** Opening Available data block **
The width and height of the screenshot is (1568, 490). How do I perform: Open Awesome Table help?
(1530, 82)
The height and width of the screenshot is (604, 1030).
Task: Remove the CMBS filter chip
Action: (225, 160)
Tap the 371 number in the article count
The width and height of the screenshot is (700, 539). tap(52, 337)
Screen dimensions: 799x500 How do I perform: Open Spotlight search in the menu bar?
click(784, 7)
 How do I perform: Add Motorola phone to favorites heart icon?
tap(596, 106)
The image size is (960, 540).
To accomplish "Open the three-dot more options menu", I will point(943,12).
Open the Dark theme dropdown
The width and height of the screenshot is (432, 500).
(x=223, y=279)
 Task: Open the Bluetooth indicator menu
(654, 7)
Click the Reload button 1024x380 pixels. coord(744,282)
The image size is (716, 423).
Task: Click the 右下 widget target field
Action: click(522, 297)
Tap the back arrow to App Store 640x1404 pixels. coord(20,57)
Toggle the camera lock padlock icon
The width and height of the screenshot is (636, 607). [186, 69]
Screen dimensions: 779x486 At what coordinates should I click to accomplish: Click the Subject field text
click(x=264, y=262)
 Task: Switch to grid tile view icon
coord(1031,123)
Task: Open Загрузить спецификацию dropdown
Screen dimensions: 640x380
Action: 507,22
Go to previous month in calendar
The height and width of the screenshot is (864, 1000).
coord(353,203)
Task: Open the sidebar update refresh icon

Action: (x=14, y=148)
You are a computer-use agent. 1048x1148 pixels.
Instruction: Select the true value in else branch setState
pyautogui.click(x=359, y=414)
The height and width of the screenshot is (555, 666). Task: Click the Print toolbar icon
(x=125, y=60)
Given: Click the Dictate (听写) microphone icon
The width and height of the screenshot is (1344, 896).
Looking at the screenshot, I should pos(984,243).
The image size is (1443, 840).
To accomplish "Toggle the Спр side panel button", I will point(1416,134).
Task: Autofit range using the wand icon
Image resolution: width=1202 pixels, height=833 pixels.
** Closing Available data block **
Repeat exactly the lines above, starting with the line that contains "You are a computer-use" and ending with the last line, both included, and nothing else.

You are a computer-use agent. 1048x1148 pixels.
Instruction: Select the true value in else branch setState
pyautogui.click(x=359, y=414)
The height and width of the screenshot is (555, 666). Task: Click the Print toolbar icon
(x=125, y=60)
Given: Click the Dictate (听写) microphone icon
The width and height of the screenshot is (1344, 896).
Looking at the screenshot, I should pos(984,243).
The image size is (1443, 840).
To accomplish "Toggle the Спр side panel button", I will point(1416,134).
Task: Autofit range using the wand icon
Image resolution: width=1202 pixels, height=833 pixels.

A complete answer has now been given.